Night of Your Ascension, sorti en 2015 et cinquième album de Wrekmeister Harmonies fut le disque qui semblait être une percée pour le groupe – leur puissante combinaison de musique de chambre, de post-rock, de drone et de doom metal qu’ils brandissaient, qui utilisait les mêmes composants du post-métal mais assemblés en quelque chose de plus orchestral et presque néoclassique, a été épargnée par ces retombées. Leur successeur Light Falls s’est appuyé sur tous les succès de ce précédent disque, mais a poussé chaque élément un peu plus loin et fut considéré comme leur œuvre déterminante.
Sans doute est-ce cela qui a rendu leur opus suivant, The Alone Rush, quelque peu décevant. Il était logique qu’ils veuillent revenir en arrière. Il peut être tentant de rendre chaque projet plus grand et plus ambitieux que le précédent, mais cela finit par vous mener dans une spirale sans fin qui peut pousser un artiste à l’auto-parodie, à moins qu’il ne soit étonnamment chanceux. C’est pourquoi l’exécution du son plus épuré de Wrekmeister pouvait qonner quelque peu, comme si leur cœur était encore dans les déclarations grandioses et grouillantes des disques précédents et qu’ils n’avaient pas tout à fait effectué la transition vers le nouvel espace sonore.
We Love To Look At The Carnage est un album qui se rapproche beaucoup de The Alone Rush mais, heureusement, il est un peu plus complet tout en rstant encore un peu mince ; ses crescendos profonds ne s’élèvent pas aussi haut que le puissant fracas de Night of Your Ascension ou de Light Falls, s’approchant de quelque chose qui ressemble plus à un bourdonnement chaud qu’à un crash féroce. Mais, désormais ils existent à nouveau,chose qui leur a été brièvement refusé. Les procédures épurées ici, notamment le multi-instrumentiste Thor Harris, lors de cette période pour son travail similaire de chamber-rock avec Swans, se sentent plus proches d’une voie médiane acceptable, entre la pente métallique de ces deux albums de pointe et leur approche actuelle plus douce. Les deux morceaux les plus longs de l’album se construisent avec une intensité plus que recevable, donnant l’impression d’une méditation qui prend soudainement un tournant sérieux, même si elle ne produit pas nécessairement le tonnerre heavy metal des œuvres précédentes. Elle a d’ailleurs son rôle car, induite par les drones, elle aide non seulement à excuser mais aussi à justifier les éléments folk des morceaux plus courts.

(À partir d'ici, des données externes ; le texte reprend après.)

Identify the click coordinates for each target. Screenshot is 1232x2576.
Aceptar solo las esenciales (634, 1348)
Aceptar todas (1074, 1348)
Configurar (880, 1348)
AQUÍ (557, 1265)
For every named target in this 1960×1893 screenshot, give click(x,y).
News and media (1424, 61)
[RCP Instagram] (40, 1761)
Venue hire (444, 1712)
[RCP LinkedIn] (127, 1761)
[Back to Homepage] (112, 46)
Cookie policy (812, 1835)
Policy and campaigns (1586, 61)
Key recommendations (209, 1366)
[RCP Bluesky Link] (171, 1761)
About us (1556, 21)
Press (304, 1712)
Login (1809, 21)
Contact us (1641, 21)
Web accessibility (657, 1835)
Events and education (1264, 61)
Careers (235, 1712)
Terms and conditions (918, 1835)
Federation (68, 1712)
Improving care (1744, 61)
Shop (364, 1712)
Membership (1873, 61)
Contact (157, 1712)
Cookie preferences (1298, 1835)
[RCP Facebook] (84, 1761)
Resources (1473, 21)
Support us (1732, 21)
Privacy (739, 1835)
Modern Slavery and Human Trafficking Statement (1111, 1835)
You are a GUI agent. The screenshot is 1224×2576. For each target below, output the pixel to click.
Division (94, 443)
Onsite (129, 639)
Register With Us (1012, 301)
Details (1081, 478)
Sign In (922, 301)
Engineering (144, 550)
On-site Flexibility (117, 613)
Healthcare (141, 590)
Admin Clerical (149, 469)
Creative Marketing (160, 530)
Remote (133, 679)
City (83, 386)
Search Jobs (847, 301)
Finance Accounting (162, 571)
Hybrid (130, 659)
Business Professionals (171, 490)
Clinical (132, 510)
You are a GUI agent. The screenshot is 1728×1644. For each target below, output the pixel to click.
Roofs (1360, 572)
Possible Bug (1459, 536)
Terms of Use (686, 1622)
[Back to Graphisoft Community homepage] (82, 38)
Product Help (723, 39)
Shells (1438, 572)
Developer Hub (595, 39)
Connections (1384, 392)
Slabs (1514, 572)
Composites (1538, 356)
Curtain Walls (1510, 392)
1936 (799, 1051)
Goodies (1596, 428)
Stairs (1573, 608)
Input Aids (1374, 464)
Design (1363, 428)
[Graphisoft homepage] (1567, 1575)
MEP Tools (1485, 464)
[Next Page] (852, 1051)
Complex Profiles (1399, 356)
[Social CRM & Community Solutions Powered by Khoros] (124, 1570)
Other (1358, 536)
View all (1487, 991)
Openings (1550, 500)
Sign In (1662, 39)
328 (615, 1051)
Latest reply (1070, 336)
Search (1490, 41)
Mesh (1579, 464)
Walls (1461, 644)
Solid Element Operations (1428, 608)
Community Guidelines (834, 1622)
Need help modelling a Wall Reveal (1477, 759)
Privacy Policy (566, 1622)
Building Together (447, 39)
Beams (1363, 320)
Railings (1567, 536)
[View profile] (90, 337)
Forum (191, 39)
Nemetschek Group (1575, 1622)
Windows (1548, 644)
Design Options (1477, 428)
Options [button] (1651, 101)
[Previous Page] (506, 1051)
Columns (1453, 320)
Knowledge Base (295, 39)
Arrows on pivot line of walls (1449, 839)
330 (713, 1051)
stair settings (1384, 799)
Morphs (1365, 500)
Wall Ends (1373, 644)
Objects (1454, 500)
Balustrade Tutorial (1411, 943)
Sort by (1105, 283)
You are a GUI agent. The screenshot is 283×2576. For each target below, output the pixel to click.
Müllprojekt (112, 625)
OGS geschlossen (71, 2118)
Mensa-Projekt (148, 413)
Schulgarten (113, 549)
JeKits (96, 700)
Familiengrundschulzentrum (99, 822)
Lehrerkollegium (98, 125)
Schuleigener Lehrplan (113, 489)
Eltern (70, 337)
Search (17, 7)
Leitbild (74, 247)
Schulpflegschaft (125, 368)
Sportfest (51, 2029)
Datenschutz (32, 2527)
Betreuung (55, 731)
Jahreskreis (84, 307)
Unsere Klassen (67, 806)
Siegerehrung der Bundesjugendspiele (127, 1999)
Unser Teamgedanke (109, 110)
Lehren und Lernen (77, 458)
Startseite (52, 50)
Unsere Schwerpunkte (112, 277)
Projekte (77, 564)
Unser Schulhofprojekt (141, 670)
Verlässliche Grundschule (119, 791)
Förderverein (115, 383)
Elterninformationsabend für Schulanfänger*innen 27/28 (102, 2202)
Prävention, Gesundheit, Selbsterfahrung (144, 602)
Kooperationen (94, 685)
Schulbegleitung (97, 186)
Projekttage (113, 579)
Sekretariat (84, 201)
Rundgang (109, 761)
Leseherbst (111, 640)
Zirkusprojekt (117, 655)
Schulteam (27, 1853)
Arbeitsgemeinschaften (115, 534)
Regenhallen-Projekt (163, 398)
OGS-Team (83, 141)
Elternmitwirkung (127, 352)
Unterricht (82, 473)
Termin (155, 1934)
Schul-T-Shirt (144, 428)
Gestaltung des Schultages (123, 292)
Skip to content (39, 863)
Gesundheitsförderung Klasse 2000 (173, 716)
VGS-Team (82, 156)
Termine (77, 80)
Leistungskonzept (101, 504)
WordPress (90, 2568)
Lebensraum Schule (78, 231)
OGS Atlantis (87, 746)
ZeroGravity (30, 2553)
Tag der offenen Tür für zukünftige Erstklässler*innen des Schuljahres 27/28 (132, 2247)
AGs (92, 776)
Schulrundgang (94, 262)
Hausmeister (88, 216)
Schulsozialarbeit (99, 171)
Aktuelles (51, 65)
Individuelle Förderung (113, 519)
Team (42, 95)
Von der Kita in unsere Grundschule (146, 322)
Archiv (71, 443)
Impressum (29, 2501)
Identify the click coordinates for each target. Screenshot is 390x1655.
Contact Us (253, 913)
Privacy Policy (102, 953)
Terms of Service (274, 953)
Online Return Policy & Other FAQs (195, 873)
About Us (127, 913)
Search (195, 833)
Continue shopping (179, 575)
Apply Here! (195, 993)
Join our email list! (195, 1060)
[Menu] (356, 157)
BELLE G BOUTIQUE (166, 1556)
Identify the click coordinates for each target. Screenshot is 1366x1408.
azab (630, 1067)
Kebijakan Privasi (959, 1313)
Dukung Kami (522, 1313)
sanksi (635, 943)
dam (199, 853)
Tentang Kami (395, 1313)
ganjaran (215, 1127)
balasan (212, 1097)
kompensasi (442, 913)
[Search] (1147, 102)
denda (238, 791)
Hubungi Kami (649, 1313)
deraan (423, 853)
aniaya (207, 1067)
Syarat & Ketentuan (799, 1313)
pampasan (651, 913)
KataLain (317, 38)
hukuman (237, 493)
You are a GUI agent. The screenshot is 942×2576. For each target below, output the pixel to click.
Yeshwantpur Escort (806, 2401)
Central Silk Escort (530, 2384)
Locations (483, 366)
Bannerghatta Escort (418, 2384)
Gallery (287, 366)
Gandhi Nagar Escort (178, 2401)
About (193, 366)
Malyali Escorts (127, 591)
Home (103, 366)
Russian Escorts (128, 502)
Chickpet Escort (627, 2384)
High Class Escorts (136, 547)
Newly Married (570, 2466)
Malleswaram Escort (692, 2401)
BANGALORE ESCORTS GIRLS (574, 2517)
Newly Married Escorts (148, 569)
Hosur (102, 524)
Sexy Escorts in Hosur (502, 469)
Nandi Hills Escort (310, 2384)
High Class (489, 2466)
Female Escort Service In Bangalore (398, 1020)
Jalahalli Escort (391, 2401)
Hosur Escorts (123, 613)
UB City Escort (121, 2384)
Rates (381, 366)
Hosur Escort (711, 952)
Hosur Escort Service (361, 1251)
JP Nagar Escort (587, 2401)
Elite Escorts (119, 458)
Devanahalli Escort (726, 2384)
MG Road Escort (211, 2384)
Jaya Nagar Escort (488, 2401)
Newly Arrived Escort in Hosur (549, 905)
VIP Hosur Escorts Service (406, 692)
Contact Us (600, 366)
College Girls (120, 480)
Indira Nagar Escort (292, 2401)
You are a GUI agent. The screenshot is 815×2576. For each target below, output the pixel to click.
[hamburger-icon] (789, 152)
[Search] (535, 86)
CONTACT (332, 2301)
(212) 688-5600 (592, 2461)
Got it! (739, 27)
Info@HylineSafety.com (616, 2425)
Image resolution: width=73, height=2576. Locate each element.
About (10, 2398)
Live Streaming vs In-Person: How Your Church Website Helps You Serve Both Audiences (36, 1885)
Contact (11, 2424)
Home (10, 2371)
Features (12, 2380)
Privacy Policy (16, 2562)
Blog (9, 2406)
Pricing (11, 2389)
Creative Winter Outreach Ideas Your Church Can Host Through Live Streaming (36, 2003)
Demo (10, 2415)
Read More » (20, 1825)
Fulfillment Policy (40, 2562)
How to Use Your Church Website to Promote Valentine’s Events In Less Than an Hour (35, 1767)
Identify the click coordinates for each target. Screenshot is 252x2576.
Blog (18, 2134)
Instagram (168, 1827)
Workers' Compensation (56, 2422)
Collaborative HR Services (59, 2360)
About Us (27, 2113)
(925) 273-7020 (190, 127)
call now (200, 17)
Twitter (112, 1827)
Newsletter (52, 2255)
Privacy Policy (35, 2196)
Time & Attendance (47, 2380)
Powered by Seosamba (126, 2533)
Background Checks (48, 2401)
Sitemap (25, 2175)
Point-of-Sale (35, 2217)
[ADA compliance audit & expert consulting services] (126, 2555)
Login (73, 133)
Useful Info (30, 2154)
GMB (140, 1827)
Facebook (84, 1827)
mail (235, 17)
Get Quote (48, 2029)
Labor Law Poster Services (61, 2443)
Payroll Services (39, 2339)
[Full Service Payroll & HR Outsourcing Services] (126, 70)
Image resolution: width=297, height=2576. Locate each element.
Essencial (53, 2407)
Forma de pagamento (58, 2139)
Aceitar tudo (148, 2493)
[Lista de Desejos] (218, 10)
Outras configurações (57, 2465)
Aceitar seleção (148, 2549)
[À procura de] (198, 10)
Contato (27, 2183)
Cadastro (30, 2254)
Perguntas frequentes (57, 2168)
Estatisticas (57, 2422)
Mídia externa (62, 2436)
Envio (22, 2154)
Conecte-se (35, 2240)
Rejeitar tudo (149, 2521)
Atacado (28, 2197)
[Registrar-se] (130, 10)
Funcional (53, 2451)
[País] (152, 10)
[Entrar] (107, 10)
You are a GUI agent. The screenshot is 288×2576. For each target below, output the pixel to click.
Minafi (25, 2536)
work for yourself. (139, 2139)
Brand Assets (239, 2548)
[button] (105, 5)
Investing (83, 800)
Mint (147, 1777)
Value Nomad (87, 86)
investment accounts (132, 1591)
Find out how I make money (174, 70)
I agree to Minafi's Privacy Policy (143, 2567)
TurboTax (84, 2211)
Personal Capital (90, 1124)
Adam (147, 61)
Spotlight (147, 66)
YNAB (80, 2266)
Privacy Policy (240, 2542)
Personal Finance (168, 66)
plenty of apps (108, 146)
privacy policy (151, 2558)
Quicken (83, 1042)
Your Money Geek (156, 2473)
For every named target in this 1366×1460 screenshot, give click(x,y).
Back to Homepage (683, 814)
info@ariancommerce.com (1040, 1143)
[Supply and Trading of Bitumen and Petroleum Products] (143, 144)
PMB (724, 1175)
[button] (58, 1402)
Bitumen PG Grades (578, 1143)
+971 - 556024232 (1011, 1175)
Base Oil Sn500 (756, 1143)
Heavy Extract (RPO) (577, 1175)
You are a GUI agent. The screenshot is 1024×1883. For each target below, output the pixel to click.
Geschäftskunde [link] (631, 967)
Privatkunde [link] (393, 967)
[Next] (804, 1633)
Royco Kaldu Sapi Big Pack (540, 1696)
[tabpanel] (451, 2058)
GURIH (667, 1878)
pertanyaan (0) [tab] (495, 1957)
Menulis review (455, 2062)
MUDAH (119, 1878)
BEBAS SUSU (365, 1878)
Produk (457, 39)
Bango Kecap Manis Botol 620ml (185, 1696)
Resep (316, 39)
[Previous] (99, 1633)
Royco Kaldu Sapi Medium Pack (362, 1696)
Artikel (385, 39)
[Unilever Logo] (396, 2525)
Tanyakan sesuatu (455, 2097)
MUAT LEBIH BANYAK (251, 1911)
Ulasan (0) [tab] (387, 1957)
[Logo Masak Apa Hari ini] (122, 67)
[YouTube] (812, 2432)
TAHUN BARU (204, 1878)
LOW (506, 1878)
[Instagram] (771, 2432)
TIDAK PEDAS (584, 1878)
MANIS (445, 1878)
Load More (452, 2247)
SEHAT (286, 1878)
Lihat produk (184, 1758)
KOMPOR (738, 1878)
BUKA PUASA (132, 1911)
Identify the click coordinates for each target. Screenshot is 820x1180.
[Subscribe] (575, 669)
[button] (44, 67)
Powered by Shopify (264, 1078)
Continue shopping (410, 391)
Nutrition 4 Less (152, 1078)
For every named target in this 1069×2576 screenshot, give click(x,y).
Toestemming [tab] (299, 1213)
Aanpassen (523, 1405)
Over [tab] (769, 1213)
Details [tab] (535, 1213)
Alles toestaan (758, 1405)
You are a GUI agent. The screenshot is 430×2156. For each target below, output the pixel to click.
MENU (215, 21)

Cela conduit à l’évolution peut-être la plus satisfaisante du groupe : une prise en compte de la chanson en soi. Leurs précédents disques n’étaient pas totalement dépourvus de caractère chantant, ces énoncés brefs et clairs de la mélodie et des paroles chantées que nous considérons comme des chansons plutôt que comme de simples mouvements dans une œuvre plus longue, mais ils semblaient définitivement plus discrets et plaqés sur ces disques. Leur utilisation des mélodies pendant si longtemps étaient profondément contextuelle, quelque chose qui visait à ternir une œuvre plus vaste plutôt qu’à attirer l’attention sur elle-même, quelque chose que The Alone Rush avait cherché à changer avec son approche plus disjointe et individualisée des mouvements plutôt que les continuités fluides des albums précédents. We Love To Look At The Carnage représente une fois de plus un raffinement de cette idée précédente en faisant en sorte que les passages d’ouverture, du milieu et de fin donnent l’impression qu’ils pourraient se suffire à eux-mêmes et être, enfin, des chansons pleinement satisfaisantes, bien que quelque chose de plus proche de Amen Dunes ou de Moon Duo que peut-être Neurosis ou Godflesh.
Mais même avec le raffinement des crescendos et des passages plus discrets, We Love To Look At The Carnage donne l’impression de se situer un peu plus bas que ces œuvres phares du groupe. Ce n’est pas nécessairement une mauvaise chose ; il y a beaucoup de place dans le monde pour des disques qui sont simplement bons au lieu d’être excellents. Mais il est difficile de ne pas être au moins un peu frustré, surtout si l’on considère que le groupe a montré qu’il avait la capacité de produire de la bonne musique. Il est difficile de dire, il est vrai, si c’est purement une question de perspective, avec un désir d’un retour à des textures plus métalliques et quelques voix plus dures ici et là. Mais il est difficile de nier qu’il y a une placidité accrue dans la musique qui n’était pas là avant, un avancement des éléments méditatifs peut-être un peu trop loin. We Love To Look At The Carnage est un disque qui est bon et qui vaut la peine qu’on s’y attarde, mais qui ne contient pas assez de ces moments ou de ces timbres que l’on peut appeler sans hésitation, sans réserve, de mémorable ou classique.